Speaking of high water, I’ll be back shortly with a report on this cruise, “Jazz On the High Seas”. In the meantime, it feels good to be back writing again, I missed it.

Cheers.

© 2014 – 2015, Steve Wallace. All rights reserved.

7 thoughts on “Blogus Interruptus

  1. Jeez, I was wondering where you’d been, Steve. Happy to hear you’re now feeling better.

    It was pure delight reading your description of Oscar Pettiford’s playing (and breathing) on my all-time favourite Coleman Hawkins record. I remember buying the Signature 78 coupling of The Man I Love and Sweet Lorraine back when I was 19 (1951). It was a twelve-incher that came with a bad lip warp. Shelly Manne’s intro was accompanied by an annoying thump-thump-thump but not even that irritant could cloud the beauty of this magnificent performance. All four players are magnificent. A desert island disc if ever there was one. Thank you so much for your fine appreciation.

  2. Steve, how come you never told me you were a musician? All those dull Friday nights at the Ledger you could have provided some entertainment.

  3. Hey Steve…sorry to hear about your experience with Pneumonia…just getting over a chest thing myself….great resonance in the low register but an octave up I get a trill whether I want it or not…”the trill is gone” almost! You mentioned Teddy Wilson; in 1984 I tried to interview him for my Jazz Radio Show in Germany (Offenburg) and he blew up on me..guess he had some bad experiences with people recording him etc…but Abe Most, the clarinetist came over and apologized for him…said he was going through some hard changes. Bad experience for me! Hope the jazz cruise is a success and tell Guido he still hasn’t heard Freddy Hubbard’s comment about him; made in an interview I did with him in Berne, Switzerland. Keep the columns coming…good stuff…Merry Christmas and the other stuff too!

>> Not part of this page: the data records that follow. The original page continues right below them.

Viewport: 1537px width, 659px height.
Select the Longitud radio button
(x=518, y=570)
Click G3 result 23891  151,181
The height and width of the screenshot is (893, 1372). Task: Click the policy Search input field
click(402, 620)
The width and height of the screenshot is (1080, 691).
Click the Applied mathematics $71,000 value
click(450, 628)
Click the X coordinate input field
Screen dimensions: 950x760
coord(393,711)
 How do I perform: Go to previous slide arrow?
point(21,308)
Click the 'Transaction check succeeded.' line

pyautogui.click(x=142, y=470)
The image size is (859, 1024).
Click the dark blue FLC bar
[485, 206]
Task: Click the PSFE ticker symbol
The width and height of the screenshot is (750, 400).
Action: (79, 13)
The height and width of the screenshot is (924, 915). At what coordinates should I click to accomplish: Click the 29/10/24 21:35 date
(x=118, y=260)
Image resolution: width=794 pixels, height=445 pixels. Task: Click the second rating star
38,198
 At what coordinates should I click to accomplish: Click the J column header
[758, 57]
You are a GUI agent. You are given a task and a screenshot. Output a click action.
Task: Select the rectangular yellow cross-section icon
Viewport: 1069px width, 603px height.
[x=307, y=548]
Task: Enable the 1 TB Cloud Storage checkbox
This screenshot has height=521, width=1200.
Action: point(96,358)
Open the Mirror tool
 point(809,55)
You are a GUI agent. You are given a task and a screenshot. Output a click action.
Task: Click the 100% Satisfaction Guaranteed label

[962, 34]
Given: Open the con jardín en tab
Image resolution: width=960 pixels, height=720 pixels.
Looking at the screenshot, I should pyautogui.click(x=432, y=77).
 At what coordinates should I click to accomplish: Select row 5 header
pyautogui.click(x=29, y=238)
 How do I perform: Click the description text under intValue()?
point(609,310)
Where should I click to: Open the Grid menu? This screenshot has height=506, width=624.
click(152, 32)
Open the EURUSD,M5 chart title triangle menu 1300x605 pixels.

  4. Steve as a survivor of the cruise myself, anxiously inspecting your appearances daily, I can testify that you are one of those people who my gypsy grandmother used to say has a guardian angel.Have been thinking of you because the records recently playing in my head,mainly DUKE,have foundations of much Blanton architecture.The world might have been different if he never met Duke.By the way one of my favouritte Hawkins records is an obscure duet alone with a piano player named Black, recorded in Switzerland, just on Honeysuckle Rose.A great solo..I’ve also had double pneumonia and thank Canadian medicalprogress that It didn’t carry off you or me as it did my fathers father in August 1929 My only memory of him is a goodby pat on the head when I was four, Hope for more talk soon, Terry

  5. Steve, I am reaching you regarding our last conversation. I will do some ground work before contacting you next week so we have a framework for our project. You may contact me thru my listed e-mail.
    All the best. Bernard

  6. Terry has a very good memory! Coleman Hawkins recorded “Honeysuckle Rose” with Stanley Black at the piano, in London England (not Switzerland) for Parlophone Records. It was on November 18, 1934 — and yes, I had to look up that recording date…

    Black had a long and successful musical career in England, and throughout the world, with his pop-orchestra recordings.